Krebsschutz von Tisch und Teller
Helmut Erb in Fit in 8 Minuten
vom 16. September 2010, 05:00 Uhr
GNL5356
kann man Krebs tatsächlich mit Nahrungsmitteln verhindern oder gar bekämpfen? Die Antwort ist eindeutig: Kann man! Ein Mangel an den darin befindlichen schützenden Stoffen erhöht umgekehrt Ihr Krebsrisiko. „Krebszellen mögen keine Himbeeren" lautet der Buchtitel zweier führender kanadischer Molekularmediziner und Krebsforscher. Hinter dem kurios anmutenden Titel verbergen sich die neuesten Erkenntnisse der Krebsforschung. Die beiden Wissenschaftler Prof. Richard Bèliveau und Dr. Denis Gingras haben den Zusammenhang zwischen Ernährung und Krebs auf biochemischer Ebene erforscht und sind dabei zu verblüffenden Erkenntnissen gekommen.

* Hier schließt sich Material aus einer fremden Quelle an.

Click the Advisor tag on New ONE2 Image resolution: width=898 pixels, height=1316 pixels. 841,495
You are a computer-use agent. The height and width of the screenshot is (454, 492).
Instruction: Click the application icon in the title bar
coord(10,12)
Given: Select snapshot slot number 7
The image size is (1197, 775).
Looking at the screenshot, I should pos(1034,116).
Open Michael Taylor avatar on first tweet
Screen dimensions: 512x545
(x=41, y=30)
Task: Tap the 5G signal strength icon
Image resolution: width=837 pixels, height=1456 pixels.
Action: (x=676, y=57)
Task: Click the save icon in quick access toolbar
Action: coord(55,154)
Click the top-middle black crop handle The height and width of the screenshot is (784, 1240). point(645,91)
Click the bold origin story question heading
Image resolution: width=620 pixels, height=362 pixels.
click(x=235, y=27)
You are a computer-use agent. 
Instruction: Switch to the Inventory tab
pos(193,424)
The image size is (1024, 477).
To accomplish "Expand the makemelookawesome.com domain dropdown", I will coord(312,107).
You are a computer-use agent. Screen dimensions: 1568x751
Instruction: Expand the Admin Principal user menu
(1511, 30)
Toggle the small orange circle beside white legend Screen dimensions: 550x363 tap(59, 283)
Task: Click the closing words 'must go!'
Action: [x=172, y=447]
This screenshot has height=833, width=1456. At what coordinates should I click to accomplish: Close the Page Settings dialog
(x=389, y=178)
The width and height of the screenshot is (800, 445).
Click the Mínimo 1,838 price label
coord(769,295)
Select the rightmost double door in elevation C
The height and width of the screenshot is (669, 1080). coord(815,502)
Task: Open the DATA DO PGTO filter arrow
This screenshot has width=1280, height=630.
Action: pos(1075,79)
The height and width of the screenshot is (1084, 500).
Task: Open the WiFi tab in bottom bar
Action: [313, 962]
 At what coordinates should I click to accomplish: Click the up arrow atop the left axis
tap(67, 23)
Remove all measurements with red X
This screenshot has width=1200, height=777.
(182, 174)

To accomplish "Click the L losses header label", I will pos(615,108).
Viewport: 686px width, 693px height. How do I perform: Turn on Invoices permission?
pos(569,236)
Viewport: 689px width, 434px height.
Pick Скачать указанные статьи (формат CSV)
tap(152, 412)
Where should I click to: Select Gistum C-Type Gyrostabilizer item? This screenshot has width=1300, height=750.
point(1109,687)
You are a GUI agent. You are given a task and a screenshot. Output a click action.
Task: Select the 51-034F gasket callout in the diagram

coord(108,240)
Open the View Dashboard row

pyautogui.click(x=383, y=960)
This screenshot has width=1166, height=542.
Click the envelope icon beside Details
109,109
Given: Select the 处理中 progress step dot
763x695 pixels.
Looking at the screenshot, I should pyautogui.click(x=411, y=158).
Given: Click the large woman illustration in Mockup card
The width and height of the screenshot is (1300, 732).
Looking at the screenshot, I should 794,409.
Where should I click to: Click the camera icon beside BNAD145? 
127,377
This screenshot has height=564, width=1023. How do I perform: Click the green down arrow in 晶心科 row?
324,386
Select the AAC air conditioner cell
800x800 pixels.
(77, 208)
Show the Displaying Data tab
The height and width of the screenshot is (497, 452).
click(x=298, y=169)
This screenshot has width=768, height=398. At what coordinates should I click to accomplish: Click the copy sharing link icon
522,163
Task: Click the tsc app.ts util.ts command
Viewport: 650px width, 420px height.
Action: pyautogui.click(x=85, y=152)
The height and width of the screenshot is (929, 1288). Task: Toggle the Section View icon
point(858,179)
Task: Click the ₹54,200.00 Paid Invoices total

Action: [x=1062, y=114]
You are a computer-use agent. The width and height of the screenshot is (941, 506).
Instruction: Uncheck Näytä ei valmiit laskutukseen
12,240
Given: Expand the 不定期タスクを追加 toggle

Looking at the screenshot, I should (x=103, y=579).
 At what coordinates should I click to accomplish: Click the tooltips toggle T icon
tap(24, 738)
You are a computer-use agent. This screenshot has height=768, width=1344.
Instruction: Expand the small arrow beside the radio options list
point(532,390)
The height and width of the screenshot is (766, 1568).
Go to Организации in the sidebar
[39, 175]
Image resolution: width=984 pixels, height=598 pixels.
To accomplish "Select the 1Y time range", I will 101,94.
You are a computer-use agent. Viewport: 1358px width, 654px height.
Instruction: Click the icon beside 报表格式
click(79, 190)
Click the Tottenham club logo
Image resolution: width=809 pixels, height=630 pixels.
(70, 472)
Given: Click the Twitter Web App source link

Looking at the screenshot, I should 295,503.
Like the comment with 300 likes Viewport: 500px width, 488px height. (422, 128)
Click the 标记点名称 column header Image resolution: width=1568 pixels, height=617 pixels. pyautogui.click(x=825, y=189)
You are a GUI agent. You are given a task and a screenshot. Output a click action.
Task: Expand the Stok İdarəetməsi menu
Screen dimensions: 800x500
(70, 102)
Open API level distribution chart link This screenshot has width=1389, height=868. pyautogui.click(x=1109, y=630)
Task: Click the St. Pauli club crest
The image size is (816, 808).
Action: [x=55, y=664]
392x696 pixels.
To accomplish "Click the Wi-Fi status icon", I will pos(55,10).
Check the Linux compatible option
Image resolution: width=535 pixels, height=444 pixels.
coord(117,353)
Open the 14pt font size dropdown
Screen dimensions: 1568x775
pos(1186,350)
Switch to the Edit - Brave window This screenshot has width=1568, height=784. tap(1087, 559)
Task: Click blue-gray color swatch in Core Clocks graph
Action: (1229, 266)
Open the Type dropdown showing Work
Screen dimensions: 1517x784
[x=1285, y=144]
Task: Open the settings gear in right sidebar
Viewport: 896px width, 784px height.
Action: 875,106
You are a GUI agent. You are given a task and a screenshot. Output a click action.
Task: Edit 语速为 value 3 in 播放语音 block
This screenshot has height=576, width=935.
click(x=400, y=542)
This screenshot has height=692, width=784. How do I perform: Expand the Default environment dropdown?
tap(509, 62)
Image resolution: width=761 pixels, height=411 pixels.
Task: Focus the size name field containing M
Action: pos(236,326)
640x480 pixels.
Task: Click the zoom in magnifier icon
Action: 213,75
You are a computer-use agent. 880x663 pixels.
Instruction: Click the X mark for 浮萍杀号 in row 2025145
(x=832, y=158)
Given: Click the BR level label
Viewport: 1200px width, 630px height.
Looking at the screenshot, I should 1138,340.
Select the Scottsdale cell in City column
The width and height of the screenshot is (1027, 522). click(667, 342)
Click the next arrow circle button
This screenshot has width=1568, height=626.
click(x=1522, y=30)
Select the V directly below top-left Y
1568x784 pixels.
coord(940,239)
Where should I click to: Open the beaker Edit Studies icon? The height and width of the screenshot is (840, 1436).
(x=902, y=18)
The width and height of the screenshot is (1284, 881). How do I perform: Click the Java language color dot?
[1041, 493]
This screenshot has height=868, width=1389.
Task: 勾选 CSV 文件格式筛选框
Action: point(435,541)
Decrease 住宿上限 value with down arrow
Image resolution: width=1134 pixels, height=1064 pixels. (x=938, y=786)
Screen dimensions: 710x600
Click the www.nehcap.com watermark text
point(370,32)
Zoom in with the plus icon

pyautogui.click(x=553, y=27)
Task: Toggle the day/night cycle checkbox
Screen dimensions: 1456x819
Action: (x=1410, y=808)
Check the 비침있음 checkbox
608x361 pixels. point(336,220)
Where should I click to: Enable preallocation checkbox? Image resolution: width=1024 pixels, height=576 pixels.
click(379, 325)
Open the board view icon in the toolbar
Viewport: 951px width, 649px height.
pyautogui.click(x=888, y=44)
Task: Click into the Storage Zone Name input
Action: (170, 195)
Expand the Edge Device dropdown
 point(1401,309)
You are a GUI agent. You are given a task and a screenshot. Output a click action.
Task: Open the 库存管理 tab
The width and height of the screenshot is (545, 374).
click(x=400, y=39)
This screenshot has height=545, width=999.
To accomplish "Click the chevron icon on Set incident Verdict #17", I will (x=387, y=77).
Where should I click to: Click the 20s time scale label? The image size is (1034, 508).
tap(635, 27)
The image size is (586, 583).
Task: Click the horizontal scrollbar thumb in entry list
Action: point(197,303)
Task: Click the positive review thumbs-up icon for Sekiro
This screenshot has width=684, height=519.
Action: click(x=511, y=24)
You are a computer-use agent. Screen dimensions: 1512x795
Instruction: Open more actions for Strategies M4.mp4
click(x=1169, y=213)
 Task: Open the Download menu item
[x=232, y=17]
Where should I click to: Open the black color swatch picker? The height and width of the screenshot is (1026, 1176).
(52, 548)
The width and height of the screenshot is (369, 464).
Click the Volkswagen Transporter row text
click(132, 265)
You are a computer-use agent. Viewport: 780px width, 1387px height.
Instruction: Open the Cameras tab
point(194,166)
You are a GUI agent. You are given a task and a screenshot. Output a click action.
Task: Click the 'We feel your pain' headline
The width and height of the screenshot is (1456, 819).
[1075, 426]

Ihre Studienergebnisse beweisen, dass der verstärkte Verzehr von bestimmten Obst- und Gemüsesorten Ihr Krebsrisiko reduzieren kann. Sogar kleine Tumore lassen sich nach ihren Erkenntnissen zurückdrängen. Das ist vor allem auf den Gehalt an sekundären Pflanzenstoffen zurückzuführen. Diese entfalten in Ihrem Körper einen krebshemmenden Effekt. Die Krebsforscher arbeiten beide seit mehr als 25 Jahren am Lehrstuhl für Krebsprävention und -behandlung an der Universität von Quebec in Montreal und sind über jeden Zweifel erhaben. Sie halten die Ernährung inzwischen für eine der besten Waffen gegen Krebs. Dabei geht es Ihnen um das „Gesamtkonzert" der Inhaltsstoffe der natürlichen Ernährung und nicht um einzelne Wirkstoffe. Industriell aus minderwertigen Zutaten hergestellte Lebensmittel laufen dem ebenso zuwider wie Nahrungsergänzungsmittel, sagen sie.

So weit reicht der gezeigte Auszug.